Problem Description, Impact, and Resolution 

On October 24, 2024 at 11:15AM UTC, we observed elevated latency and errors in the Presence service across our global points of presence. Affected customers may have experienced a slowdown in Presence request responses and/or failures with 5XX server errors returned. After investigating, we identified the cause of the issue, blocked the source of traffic causing it, and the issue was resolved on October 24, 2024 at 2:00PM UTC. This issue occurred because our services were not auto scaled appropriately in response to a spike in unexpected traffic from non-standard usage of the Presence service.

Mitigation Steps and Recommended Future Preventative Measures 

To prevent a similar issue from occurring in the future, we have addressed the source of the unexpected traffic spike directly, ensuring changes were made to align usage with our prescribed methods for Presence. Additionally, we are working in the coming days to deploy sharding in Presence infrastructure to enhance scalability and better manage traffic surges like this, should they recur.

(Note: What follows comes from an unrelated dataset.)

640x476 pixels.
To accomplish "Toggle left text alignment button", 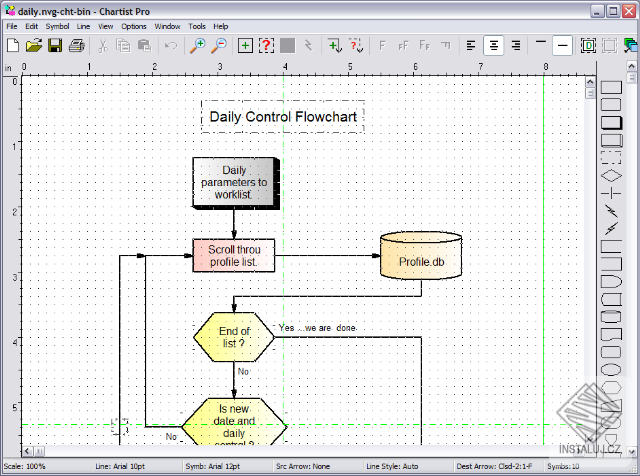I will click(x=471, y=45).
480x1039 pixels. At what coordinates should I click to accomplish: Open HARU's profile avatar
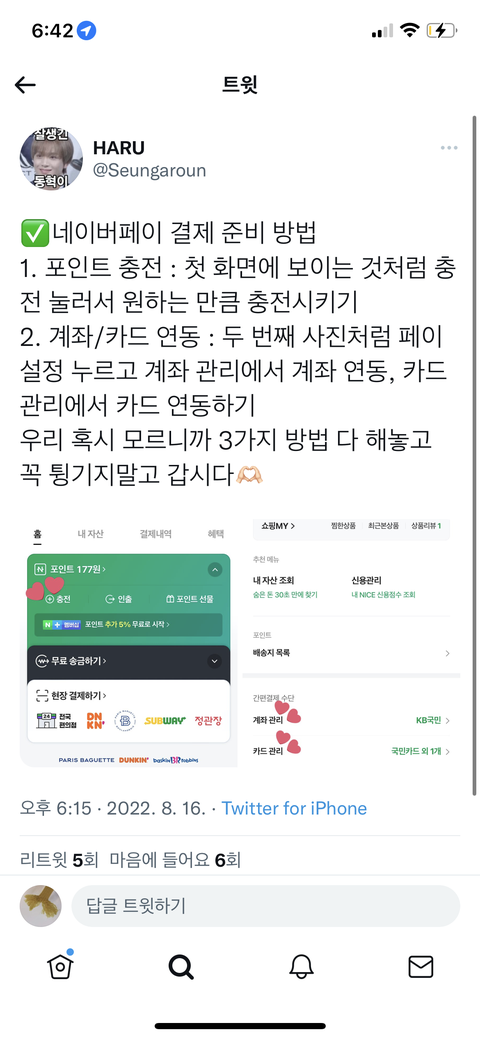click(x=51, y=158)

Posted Oct 25, 2024 - 19:22 UTC

Resolved
Beginning at around 11:00 UTC we observed elevated latency and server errors for our Presence service in all of our server endpoints. The issue has been resolved as of 14:11 UTC. We will continue to monitor the incident to ensure service stability has been fully restored. Your trust is our top priority, and we are committed to ensuring smooth operations.
Posted Oct 24, 2024 - 14:58 UTC
Monitoring
We have taken effective remediation actions, and our engineers are diligently monitoring the situation to guarantee that stability is fully restored.
Posted Oct 24, 2024 - 14:11 UTC
Identified
We have successfully identified the issue, and our dedicated engineers are actively working to resolve it. We are seeing positive trends, with both latency and error rates improving significantly.
Posted Oct 24, 2024 - 13:46 UTC
Update
We are continuing to investigate this issue.
Posted Oct 24, 2024 - 13:22 UTC
Update
We are continuing to investigate this issue.
Posted Oct 24, 2024 - 12:37 UTC
Update
We are continuing to investigate this issue.
Posted Oct 24, 2024 - 12:11 UTC
Investigating
At about 11:00 AM UTC, Presence service started to experience elevated latencies and server errors in all PoPs. PubNub Technical Staff is currently investigating and more updates will follow once available.

If you are experiencing issues and believe them to be related to this incident, please report them to PubNub Support at support@pubnub.com.
Posted Oct 24, 2024 - 12:01 UTC
This incident affected: Realtime Network (Presence Service).